(RECORDS SHOWN begins)

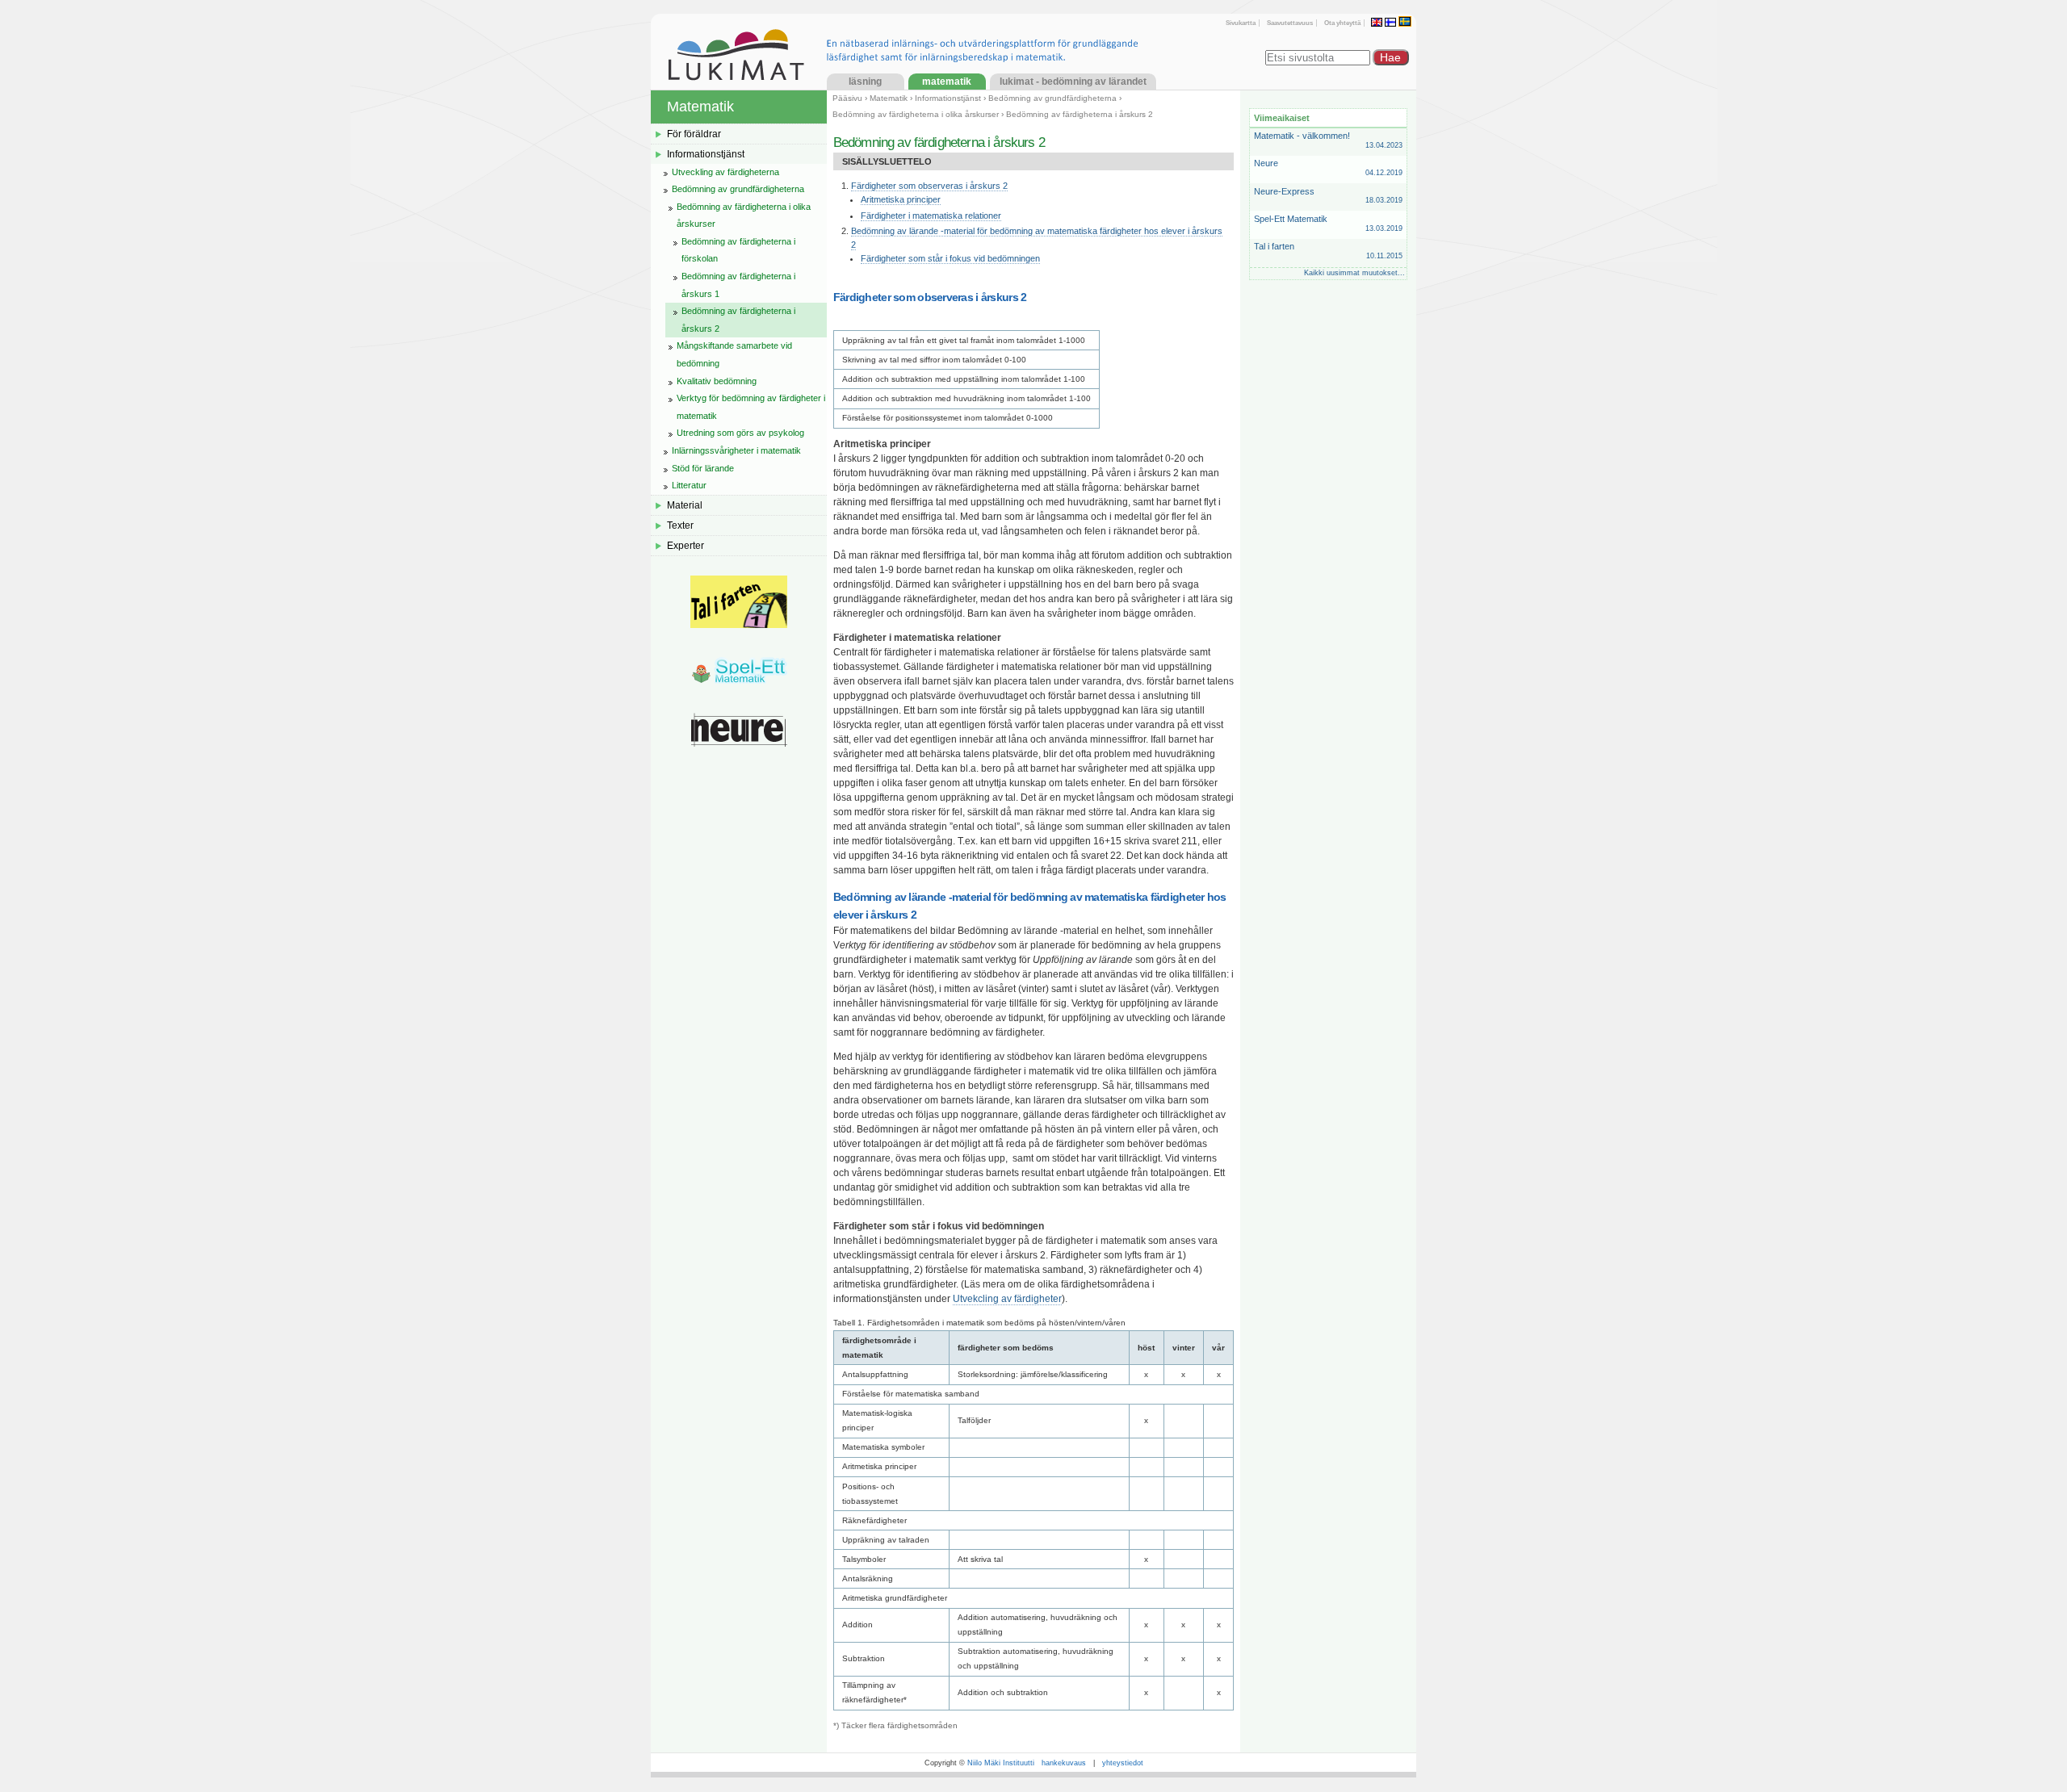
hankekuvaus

(RECORDS SHOWN ends)
(RECORDS SHOWN begins)

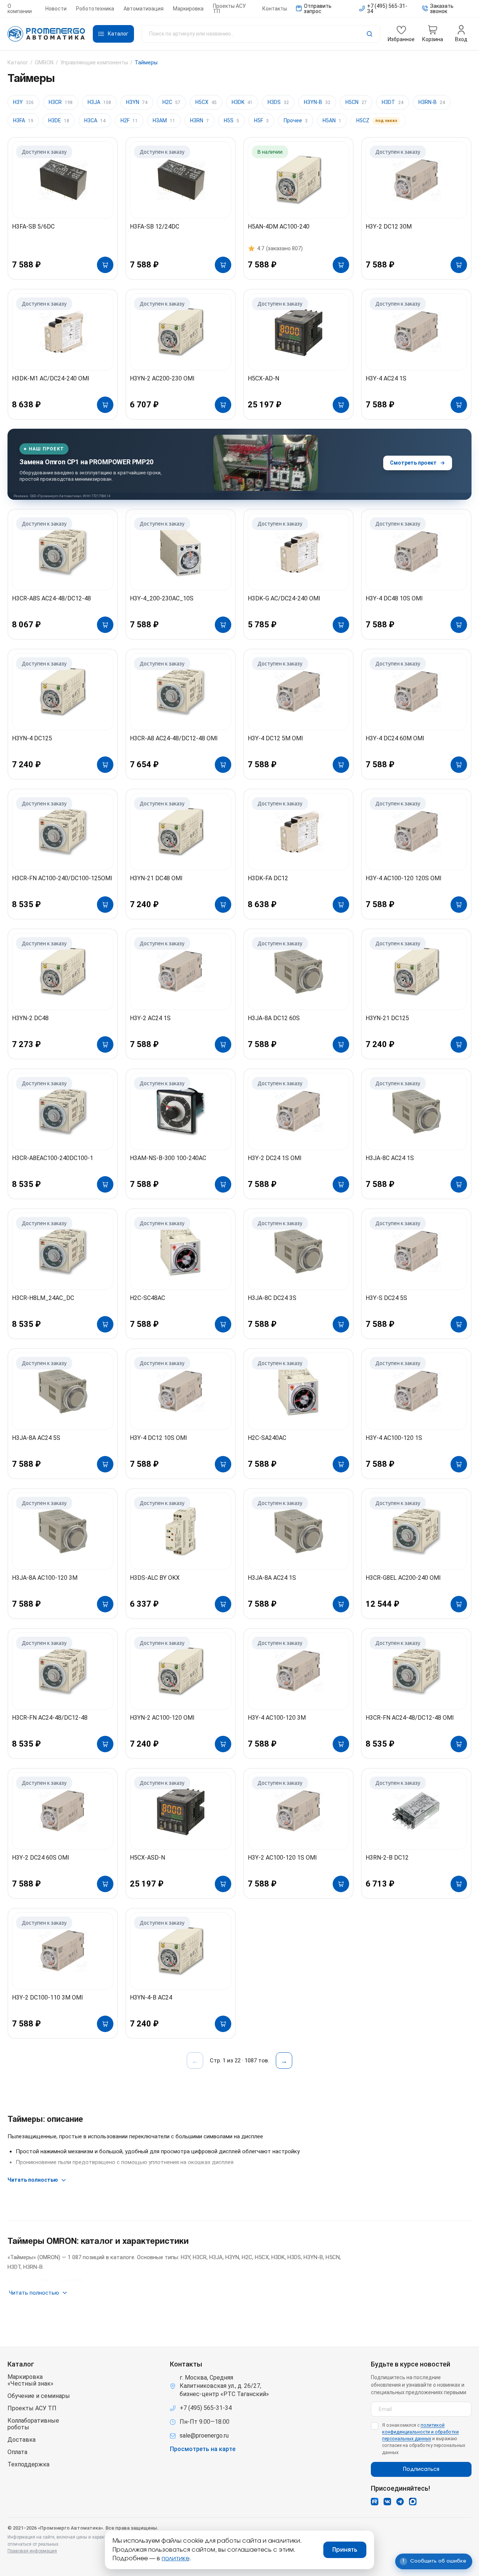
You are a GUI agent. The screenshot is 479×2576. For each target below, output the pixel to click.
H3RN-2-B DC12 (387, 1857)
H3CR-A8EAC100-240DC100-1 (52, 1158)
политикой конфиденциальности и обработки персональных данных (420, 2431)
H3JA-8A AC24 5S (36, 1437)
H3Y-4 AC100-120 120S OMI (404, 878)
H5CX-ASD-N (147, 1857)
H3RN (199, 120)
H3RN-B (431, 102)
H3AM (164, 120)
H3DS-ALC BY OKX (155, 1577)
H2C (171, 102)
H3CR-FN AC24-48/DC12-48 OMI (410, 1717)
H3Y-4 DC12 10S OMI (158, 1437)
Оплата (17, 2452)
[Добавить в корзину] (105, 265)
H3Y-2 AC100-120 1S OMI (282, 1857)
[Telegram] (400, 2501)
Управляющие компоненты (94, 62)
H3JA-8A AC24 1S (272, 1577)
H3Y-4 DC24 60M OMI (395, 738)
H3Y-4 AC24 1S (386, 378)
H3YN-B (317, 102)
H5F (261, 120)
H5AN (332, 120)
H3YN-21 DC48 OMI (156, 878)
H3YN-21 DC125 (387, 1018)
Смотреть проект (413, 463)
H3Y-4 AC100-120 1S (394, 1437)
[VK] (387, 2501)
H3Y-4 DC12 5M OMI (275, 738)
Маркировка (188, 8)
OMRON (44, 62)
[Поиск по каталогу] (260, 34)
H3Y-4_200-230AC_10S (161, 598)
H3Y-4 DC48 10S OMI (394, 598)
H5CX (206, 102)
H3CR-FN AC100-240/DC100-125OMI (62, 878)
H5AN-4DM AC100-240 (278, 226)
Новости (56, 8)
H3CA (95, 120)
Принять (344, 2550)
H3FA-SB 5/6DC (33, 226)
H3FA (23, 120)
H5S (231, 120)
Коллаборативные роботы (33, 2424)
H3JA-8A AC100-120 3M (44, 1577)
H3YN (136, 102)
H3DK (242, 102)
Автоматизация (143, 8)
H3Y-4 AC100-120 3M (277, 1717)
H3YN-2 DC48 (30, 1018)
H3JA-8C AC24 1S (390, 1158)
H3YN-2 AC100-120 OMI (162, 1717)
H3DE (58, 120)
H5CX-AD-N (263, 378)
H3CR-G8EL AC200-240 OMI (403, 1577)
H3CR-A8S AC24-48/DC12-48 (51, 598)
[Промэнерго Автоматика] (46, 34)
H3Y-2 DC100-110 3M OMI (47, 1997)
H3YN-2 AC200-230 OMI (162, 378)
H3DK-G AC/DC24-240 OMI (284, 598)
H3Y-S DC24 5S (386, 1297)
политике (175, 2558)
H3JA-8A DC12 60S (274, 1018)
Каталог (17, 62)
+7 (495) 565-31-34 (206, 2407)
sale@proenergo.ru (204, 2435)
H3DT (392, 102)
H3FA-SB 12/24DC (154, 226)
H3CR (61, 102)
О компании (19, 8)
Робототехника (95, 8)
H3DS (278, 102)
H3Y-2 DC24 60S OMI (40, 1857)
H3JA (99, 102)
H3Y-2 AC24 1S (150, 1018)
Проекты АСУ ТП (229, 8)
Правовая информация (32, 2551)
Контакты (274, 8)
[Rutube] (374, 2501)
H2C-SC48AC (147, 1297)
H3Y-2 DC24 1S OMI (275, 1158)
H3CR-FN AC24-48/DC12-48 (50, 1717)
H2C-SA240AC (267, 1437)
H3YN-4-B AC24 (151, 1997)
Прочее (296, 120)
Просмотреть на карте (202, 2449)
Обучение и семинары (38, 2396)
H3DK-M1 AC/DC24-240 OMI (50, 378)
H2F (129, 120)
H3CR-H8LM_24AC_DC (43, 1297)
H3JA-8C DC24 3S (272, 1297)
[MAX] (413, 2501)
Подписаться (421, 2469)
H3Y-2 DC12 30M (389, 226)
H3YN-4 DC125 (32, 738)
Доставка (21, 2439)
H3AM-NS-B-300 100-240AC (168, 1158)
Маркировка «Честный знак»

(RECORDS SHOWN ends)

● **WHAT YOU NEED TO DO**
In the listing above, find the line containing "H3YN (136, 102)" and the line containing "H3DK-G AC/DC24-240 OMI (284, 598)", then repeat those two lines and everything between them exactly.

● **ANSWER BOX**
H3YN (136, 102)
H3DK (242, 102)
Автоматизация (143, 8)
H3Y-4 AC100-120 3M (277, 1717)
H3YN-2 DC48 (30, 1018)
H3JA-8C AC24 1S (390, 1158)
H3YN-2 AC100-120 OMI (162, 1717)
H3DE (58, 120)
H5CX-AD-N (263, 378)
H3CR-G8EL AC200-240 OMI (403, 1577)
H3CR-A8S AC24-48/DC12-48 (51, 598)
[Промэнерго Автоматика] (46, 34)
H3Y-2 DC100-110 3M OMI (47, 1997)
H3YN-2 AC200-230 OMI (162, 378)
H3DK-G AC/DC24-240 OMI (284, 598)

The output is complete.